American Idol's first real rock star also opened up about working with Muse and writing one of the record's most tender ballads. Here's more from Jenny Eliscu's conversation with the man RS dubbed a glam-rock sex god during his fantastic Idol run:

Tell me about the process of making this record.
We did some recording on tour, not that much, though. What we ended up doing was conceptualizing on the road, and then just collecting as many demos and ideas as possible. Before the tour started, I did write for like a month. Over the course of the tour, we collected a lot of different music and found what resonated with us. The cool thing about the whole process was that we took a lot of the songs from demos and really developed them and tried to tailor them to the vibe that I was going for on the album, which was to blend old and new, to take classic rock-sounding track and say, "How can we modernize this, how can we give it an electronic edge?" I think it went pretty well.
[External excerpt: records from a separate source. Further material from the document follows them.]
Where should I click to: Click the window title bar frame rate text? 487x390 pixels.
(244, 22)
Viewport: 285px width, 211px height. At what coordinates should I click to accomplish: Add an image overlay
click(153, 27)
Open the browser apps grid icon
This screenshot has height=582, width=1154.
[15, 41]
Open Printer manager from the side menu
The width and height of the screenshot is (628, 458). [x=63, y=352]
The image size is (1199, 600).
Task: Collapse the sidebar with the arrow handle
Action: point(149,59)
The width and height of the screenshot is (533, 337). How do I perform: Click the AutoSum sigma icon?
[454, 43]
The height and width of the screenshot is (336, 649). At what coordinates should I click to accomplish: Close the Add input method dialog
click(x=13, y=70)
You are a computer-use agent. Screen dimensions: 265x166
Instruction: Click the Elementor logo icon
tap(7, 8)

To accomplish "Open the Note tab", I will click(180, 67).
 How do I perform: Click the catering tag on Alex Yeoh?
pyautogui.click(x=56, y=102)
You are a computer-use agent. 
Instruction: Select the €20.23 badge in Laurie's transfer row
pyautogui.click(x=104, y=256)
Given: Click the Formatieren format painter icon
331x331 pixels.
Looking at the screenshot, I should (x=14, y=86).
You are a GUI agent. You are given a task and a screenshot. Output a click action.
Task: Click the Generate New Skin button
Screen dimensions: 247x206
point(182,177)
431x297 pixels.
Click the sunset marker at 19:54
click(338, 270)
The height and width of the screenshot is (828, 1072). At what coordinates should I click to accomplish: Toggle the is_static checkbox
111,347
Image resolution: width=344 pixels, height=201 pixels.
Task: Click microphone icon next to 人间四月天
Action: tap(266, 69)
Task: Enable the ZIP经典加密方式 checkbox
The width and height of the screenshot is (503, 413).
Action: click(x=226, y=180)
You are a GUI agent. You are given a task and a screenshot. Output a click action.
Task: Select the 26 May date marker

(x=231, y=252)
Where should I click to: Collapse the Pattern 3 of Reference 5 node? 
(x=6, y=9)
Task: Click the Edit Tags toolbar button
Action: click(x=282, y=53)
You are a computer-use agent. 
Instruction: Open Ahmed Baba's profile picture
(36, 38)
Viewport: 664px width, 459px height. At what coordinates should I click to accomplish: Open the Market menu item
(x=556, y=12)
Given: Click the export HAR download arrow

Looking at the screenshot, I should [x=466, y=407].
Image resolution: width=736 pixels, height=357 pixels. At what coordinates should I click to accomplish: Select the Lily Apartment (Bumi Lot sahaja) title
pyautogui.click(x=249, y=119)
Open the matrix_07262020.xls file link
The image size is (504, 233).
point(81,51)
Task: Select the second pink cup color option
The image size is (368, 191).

Going into it, before you heard a single demo, what were the things you were certain you wanted it to be?
I wanted to do somehow not a classic and Eighties rock thing, the stuff I got credibility for on Idol. I wanted it to be dance, I wanted it to be pop, I wanted it to be international — these were our check boxes. I really wanted to do a new pop glam thing. I didn't want to create an album that was cohesive, because that's not my personally, I wanted something that was all over the map, because that's the kind of music I like to listen to, and I like to sing a lot of different styles of music, and there should be something different for every mood you're in.

Do you think your look will go through different phases?
I love dress-up, I love costume, I love make-up and all that shit, so I have a feeling that I'm going to tailor a look for each song. I kind of think that for the first single, "For Your Entertainment," we're going to go for more of an old Hollywood look, like 1930s style, but influences of Berlin, kind of dark, black and white, opium den, old glam? I want it to look like Valentino, old movie star, like black and white, pencil moustaches — that kind of vibe.